● COMPITO A:
Riporta parola per parola il passo dell'articolo sulle origini della moda italiana che comincia con "Alle origini della" e finisce con "Paola Roberta Rinaldi).".
● COMPITO B:
Rispondi a queste domande sull'articolo sulle origini della moda italiana:
(i) Quale editore ha pubblicato in Italia il libro di Nicola White?
(ii) In quale città e in quale giorno si tenne la sfilata organizzata da Giovanni Battista Giorgini?
(iii) Quale diva del cinema è indicata per nome come fonte d'ispirazione di Gino Boccasile?
● COMPITO C:
Elenca tutti i nomi di stilisti e case di moda citati nella frase dell'articolo sulle origini della moda italiana che inizia con "Le nostre collezioni di boutique sartoriali".

Alle origini della moda italiana: God bless America
Senso della bellezza, creatività, cultura, abilità artigianale… sono alcuni degli ingredienti della “magica” ricetta che ha prodotto il miracolo della moda italiana. Ma qual è stato il fattore più decisivo nella genesi di questo mito? La risposta è: gli Stati Uniti d’America. E’ la tesi contenuta nel libro dell’inglese Nicola White, che è stata docente e capo di dipartimento alla Central Saint Saint Martins di Londra, recentemente pubblicato in Italia da Deleyva Editore col titolo “Ricostruire la moda italiana. Il ruolo chiave degli Stati Uniti d’America nello sviluppo del sistema industriale del Made in Italy” (curato da Alessia Paola Roberta Rinaldi).
L’analisi dell’autrice parte dalla constatazione che il nostro settore tessile fu l’unica industria passata quasi indenne attraverso la guerra, divenendo poi il principale beneficiario del piano Marshall per la ricostruzione post-bellica.
L’approccio alle nuove metodologie di produzione in serie, il contributo di tecnologie d’avanguardia, l’apertura del grande mercato a stelle e strisce ebbero un ruolo cardine nel favorire lo sviluppo della moda made in Italy. Gli Stati Uniti, in effetti, orientarono il gusto del pubblico verso la ricerca di uno stile elegante e al tempo stesso misurato, lontano dalle formalità dell’altezzosa couture francese; intanto l’alta moda italiana veniva scoperta da riviste come “Vogue” che la resero una leggenda rappresentando gli ideali dell’italianità nell’immaginario collettivo dei consumatori d’oltreoceano. L’Italia, a sua volta, forgiava la propria forma mentis sognando il mito di Hollywood soprattutto attraverso la grafica di celebri illustratori come Gino Boccasile che, ispirandosi a Rita Hayworth ed altre splendide dive del cinema internazionale, aveva elaborato nuovi canoni femminili.
Secondo Nicola White, che ricordiamo anche come autrice del volume “Giorgio Armani” (Carlton Books, 2000), lo stile italiano costruì la propria identità come espressione della domanda di mercato della classe media americana. Le nostre collezioni di boutique sartoriali, i tessuti, la maglieria, la pelletteria, l’abbigliamento sportivo, l’alta moda, da Emilio Pucci alle Sorelle Fontana, da Germana Marucelli a Roberta di Camerino, da Ferragamo a Max Mara, seppero interpretare lo stile di vita casual americano inventando il prêt–à–porter di alta gamma, e così permisero il boom della nostra moda facendo dell’Italia la meta preferita di un viaggio sentimentale nella terra del buon gusto, dell’arte, della cultura, del bel vivere.
In questo modo, l’Italia poté capitalizzare la fama conquistata a livello planetario. Ci avrebbe pensato poi la grande sfilata organizzata da Giovanni Battista Giorgini a Firenze, nel giorno di grazia 12 Febbraio 1951, a decretare la nascita ufficiale del fashion system tricolore, svincolandolo dalla sudditanza psicologica, prima ancora che materiale, di Parigi.

● DATI ESTRATTI:
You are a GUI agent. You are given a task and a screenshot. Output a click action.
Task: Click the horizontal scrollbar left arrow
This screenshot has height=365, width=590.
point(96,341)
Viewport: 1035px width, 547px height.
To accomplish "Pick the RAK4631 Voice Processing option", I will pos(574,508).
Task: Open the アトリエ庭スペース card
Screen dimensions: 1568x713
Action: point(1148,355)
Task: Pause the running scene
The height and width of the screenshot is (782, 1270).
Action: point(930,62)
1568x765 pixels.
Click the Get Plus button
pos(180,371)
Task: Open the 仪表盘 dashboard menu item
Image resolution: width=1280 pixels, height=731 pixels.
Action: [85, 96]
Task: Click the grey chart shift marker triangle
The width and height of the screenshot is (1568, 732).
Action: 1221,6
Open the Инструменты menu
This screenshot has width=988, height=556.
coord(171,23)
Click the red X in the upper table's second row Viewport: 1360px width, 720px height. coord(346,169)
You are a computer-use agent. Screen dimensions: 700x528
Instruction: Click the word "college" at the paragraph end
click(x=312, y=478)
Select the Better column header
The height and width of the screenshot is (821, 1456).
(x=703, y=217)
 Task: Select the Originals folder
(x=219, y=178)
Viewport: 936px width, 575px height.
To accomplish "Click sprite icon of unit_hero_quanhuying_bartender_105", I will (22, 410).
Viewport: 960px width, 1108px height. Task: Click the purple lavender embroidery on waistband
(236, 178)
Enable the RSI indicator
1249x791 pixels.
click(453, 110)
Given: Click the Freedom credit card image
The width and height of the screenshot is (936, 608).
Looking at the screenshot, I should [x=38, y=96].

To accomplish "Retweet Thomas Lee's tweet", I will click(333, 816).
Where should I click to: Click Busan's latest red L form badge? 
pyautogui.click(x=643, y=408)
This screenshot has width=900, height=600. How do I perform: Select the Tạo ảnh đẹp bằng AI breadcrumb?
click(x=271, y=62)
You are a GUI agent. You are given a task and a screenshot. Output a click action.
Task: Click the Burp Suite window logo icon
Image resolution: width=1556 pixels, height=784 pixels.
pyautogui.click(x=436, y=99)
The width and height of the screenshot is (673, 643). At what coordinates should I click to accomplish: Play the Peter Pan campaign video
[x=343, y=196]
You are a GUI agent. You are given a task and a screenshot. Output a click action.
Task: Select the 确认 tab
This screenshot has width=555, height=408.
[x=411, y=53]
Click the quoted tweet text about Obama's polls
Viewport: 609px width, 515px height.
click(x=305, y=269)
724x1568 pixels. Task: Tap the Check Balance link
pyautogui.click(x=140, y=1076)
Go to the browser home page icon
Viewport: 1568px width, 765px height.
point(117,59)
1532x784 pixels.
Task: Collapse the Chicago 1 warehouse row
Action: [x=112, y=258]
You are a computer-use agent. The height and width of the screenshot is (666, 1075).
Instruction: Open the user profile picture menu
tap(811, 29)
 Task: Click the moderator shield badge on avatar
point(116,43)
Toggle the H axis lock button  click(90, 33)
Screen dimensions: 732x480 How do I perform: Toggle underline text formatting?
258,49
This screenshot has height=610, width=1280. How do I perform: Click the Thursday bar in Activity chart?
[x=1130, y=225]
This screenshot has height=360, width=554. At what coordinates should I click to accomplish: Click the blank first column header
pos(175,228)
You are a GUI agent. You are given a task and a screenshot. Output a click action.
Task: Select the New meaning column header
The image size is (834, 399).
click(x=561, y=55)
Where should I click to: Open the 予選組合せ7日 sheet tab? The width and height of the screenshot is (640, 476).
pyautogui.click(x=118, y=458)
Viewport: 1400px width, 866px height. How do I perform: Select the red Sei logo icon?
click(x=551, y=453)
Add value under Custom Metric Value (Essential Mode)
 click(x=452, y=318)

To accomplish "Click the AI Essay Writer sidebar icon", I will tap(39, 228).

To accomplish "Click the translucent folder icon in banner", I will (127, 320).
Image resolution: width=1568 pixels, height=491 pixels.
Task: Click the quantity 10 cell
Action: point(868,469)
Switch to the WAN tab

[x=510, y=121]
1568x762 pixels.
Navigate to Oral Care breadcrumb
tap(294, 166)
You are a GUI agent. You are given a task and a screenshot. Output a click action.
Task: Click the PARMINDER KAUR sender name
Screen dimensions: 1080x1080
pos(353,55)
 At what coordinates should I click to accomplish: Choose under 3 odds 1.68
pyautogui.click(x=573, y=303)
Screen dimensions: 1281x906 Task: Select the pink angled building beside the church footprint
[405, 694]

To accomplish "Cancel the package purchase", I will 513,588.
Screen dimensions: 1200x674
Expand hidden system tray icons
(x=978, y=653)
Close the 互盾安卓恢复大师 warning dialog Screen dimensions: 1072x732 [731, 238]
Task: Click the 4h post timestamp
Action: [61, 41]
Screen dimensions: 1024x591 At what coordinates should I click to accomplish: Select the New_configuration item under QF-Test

● RISPOSTA A:
Alle origini della moda italiana: God bless America
Senso della bellezza, creatività, cultura, abilità artigianale… sono alcuni degli ingredienti della “magica” ricetta che ha prodotto il miracolo della moda italiana. Ma qual è stato il fattore più decisivo nella genesi di questo mito? La risposta è: gli Stati Uniti d’America. E’ la tesi contenuta nel libro dell’inglese Nicola White, che è stata docente e capo di dipartimento alla Central Saint Saint Martins di Londra, recentemente pubblicato in Italia da Deleyva Editore col titolo “Ricostruire la moda italiana. Il ruolo chiave degli Stati Uniti d’America nello sviluppo del sistema industriale del Made in Italy” (curato da Alessia Paola Roberta Rinaldi).

● RISPOSTA B:
(i) Deleyva Editore
(ii) A Firenze, il 12 febbraio 1951
(iii) Rita Hayworth

● RISPOSTA C:
Emilio Pucci
Sorelle Fontana
Germana Marucelli
Roberta di Camerino
Ferragamo
Max Mara